To account for noise related to movement during respiratory measurements, experiments were conducted during the following two scenarios: Experiment 1, where participants maintained a still position and focused on the front, and Experiment 2, where facial movements were allowed. The proposed method was employed to measure the signal using an RGB camera, and a contact-type respiratory belt was worn concurrently to obtain the reference signal. An example of this setup is shown in Figure 6. After explaining the research, informed consent was obtained before acquiring the experimental data. A total of 20 participants (12 males and 8 females) were involved in the study, and data were extracted for 60 s. Facial video data were captured using a Logitech HD Webcam C920 with a resolution of 640 × 480 pixels and a frame rate of 30 fps. Predicted respiratory signals were extracted from the captured facial videos. As a reference signal for respiration, a Bernier respiration belt (GDX-RB) was used, providing a resolution of 0.01 N and sampling at a rate of 20 samples per second.

3. Results

3.1. Comparison of Measurements in Luminance and Chrominance Components

In our approach, the PPG signals were extracted using the luminance component instead of the chrominance component, which is commonly employed in traditional heart rate measurement techniques. To demonstrate the potential benefits and improvements of the proposed method over conventional approaches by highlighting the effectiveness of using the luminance component for PPG signal extraction, the signal extracted from the luminance component and the signal extracted from the color component were compared.
Figure 7 visualizes the signals extracted from the color and luminance components. When compared to the reference signal, it can be observed that the signal extracted from the luminance component is more similar. Moreover, Figure 8 shows the results of the transformation of the time domain signals to the frequency domain. The results for both signals showed a maximum power frequency in the frequency interval between 0.08 and 0.66 Hz, considering the general respiratory rate per minute. However, the signal extracted from the color component had more noise unrelated to the respiratory signal.
For quantitative evaluation, we computed the SNR for the extracted PPG signals. A comparison of the SNR values provides insights into the overall signal quality and the reliability of the extracted respiratory parameters. The SNR values are shown in Table 2, and it can be observed that the signal extracted from the luminance component exhibited a higher SNR. This indicates that the information related to respiratory signals is more pronounced relative to the background noise.

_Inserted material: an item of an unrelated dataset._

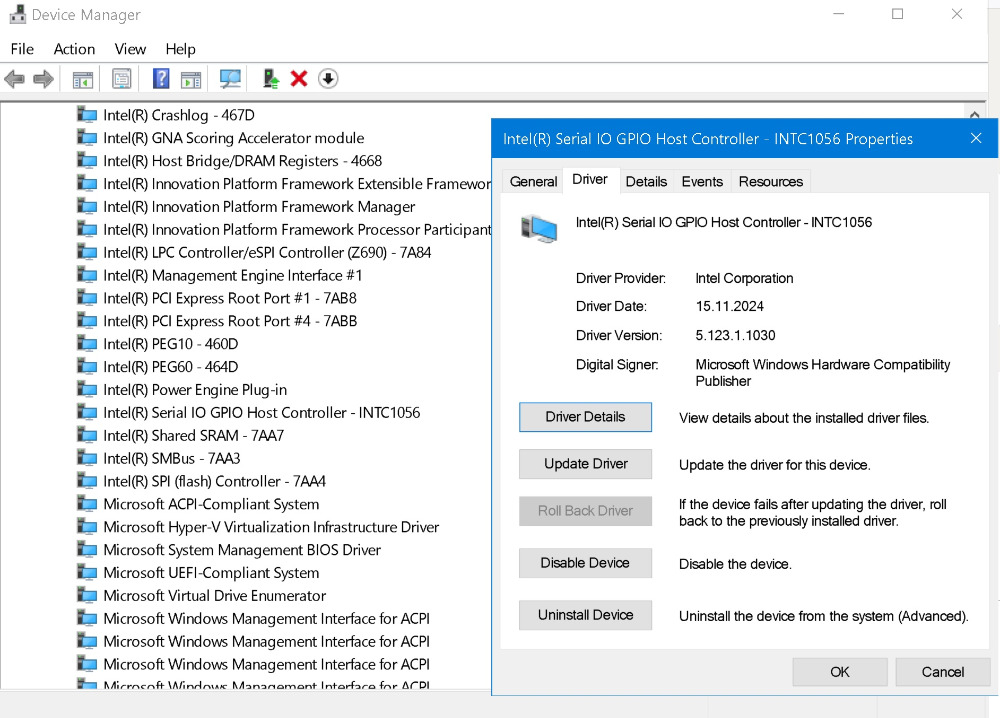Click the Properties toolbar icon
The height and width of the screenshot is (718, 1000).
click(122, 79)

3.2. Comparison of Respiration Signal Quality for Each Facial Region of Interest (ROI)

In light of previous research suggesting that capturing signals from regions of interest (ROIs) containing blood vessels can yield higher-quality measurements, we computed the respiratory quality index (RQI) for different ROIs to verify this opinion. Figure 9 shows the specific facial regions where the RQI was measured. Table 3 presents the results of the RQI values for the signals extracted from the four regions of interest, and no significant differences were found among the various regions. These findings support the assumption that respiratory measurements are primarily influenced by motion artifacts caused by respiration rather than by arterial blood flow.
Consequently, this result reinforces our approach of measuring a single signal from the entire facial region, rather than dividing the face into separate regions for signal acquisition. This methodology contributes to the efficiency and simplicity of respiratory monitoring techniques while maintaining the accuracy and reliability of the obtained measurements.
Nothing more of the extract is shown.